Im Lucca-Manuskript aus dem 8. Jh. wird ein nützliches Topfverfahren zur Herstellung von kleineren Mengen Bleiweiss beschrieben: Ein leicht konischer, etwa 30 cm hoher, innen nur bis zur Hälfte glasierter Tontopf mit einem oberen Durchmesser von etwa 20 cm wird bis zur Glasurgrenze mit Weinessig gefüllt. Darüber werden zu Spiralen geformte Bleistreifen gehängt und etwa 6 Monate zugedeckt in einer mit Pferdemist und Obstresten gefüllten Grube gelagert. Nachdem alles metallene Blei zu basisch kohlensaurem Blei zerfallen ist, werden die nun weissen Spiralen zur Beseitigung aller Säurerückstände gewaschen, trocknen gelassen und anschliessend gepulvert.
Gelber Ocker, Goldocker
Dieses natürliche Erdpigment, meist französi scher Herkunft, wird vorwiegend im Tagbau als goldgelbe, harte Erde oder Gestein geschlämmt und gemahlen. Dieses Witterungsprodukt aus eisenhaltigem Gestein lässt sich mit allen Bindemitteln binden und gehört zu den ältesten Farbmitteln der Menschheit.
Terra di Siena
Dieses natürliche ockerähnliche Erdpigment ist in der südlichen Umgebung von Siena am Monte Amiata noch in kleineren Mengen zu finden, stammt heute aber meist aus Korsika und Sardinien.
Auripigment, Realgar, Opperment, Rauschrot
Dieses natürliche Mineralpigment aus Schwefelarsen kann mit Kirschgummi oder Eikläre gebunden werden; wegen seines Arsengehaltes ist es sehr giftig! Die heute meist aus Arizona stammenden Stücke werden feucht in einem Mörser gepulvert und am besten rasch gebunden, um eine Berührung mit dem Pigment zu verhindern. Das Einatmen von Staub oder sonstige Einnahme dieses Pigmentes kann tödliche Folgen haben.

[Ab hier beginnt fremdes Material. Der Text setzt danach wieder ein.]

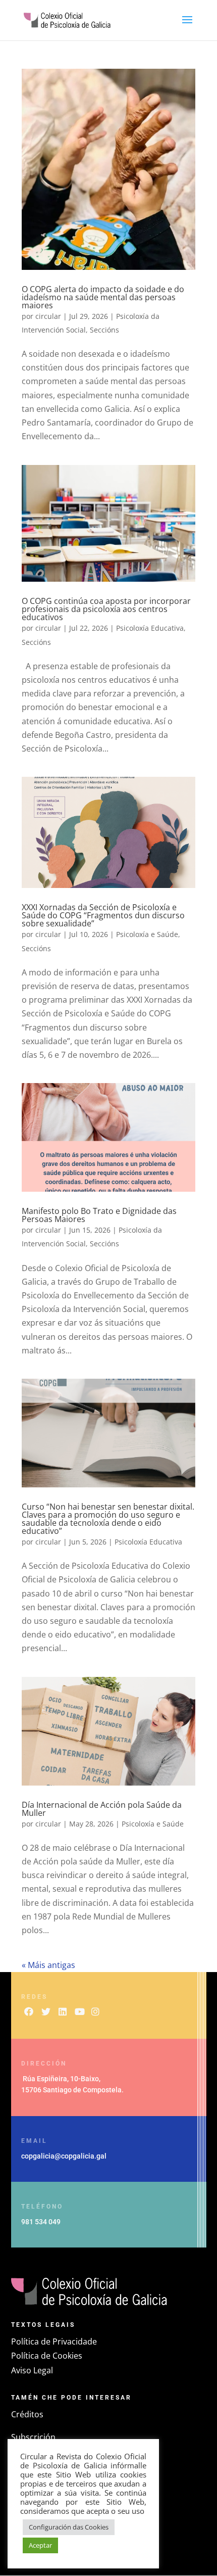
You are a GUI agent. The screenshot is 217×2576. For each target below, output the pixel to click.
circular (48, 316)
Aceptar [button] (40, 2545)
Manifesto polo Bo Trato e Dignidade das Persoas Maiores (99, 1215)
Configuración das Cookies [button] (68, 2527)
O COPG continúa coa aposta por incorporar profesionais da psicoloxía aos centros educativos (106, 609)
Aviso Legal (32, 2370)
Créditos (27, 2414)
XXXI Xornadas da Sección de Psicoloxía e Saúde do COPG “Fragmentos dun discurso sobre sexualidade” (103, 915)
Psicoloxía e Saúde (147, 934)
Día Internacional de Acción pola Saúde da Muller (102, 1808)
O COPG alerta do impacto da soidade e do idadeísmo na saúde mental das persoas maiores (103, 297)
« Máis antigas (48, 1965)
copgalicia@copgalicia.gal (63, 2156)
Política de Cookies (46, 2355)
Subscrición (33, 2437)
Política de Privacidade (54, 2341)
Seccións (104, 330)
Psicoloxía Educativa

Bleiglätte, Massikot, Königsgelb
Dieses gut deckende künstliche Mineralpigment wird durch Erhitzen von Blei auf 500-700 °C als Bleioxyd gewonnen. Bleigelb ist giftig!
Neapelgelb, Antimongelb
Dieses künstliche Mineralpigment wird durch Glühen von Bleioxyd mit Antimonoxyd gewonnen. Es verträgt sich mit allen Pigmenten und Bindemitteln und ist in verschiedenen Farbtönen von hellgelb bis rötlich erhältlich.
Gummigutt, Gambodge
Dieser gering lichtbeständige Pflanzenpigmentfarbstoff enthält von Natur aus Farbund Bindemittel. Schön lasierend wie echtes Indischgelb, eignet er sich zum Vergolden auf Pergament und Papier. Zu diesem Zweck wird die zu vergoldende Fläche mit Gummigutt satt bemalt und trocknen gelassen; darauf kann die Metallfolie nach Anhauchen des Gummigutt, der dadurch aufquillt, aufgelegt werden.
Terra di Siena gebrannt, Gebrannte Siena
Dieses künstlich gebrannte natürliche Erdpigment schlägt beim Brennen in Rotbraun um. Es handelt sich um eine ausgesprochen gute Lasurfarbe, die sich mit allen Bindemitteln binden lässt.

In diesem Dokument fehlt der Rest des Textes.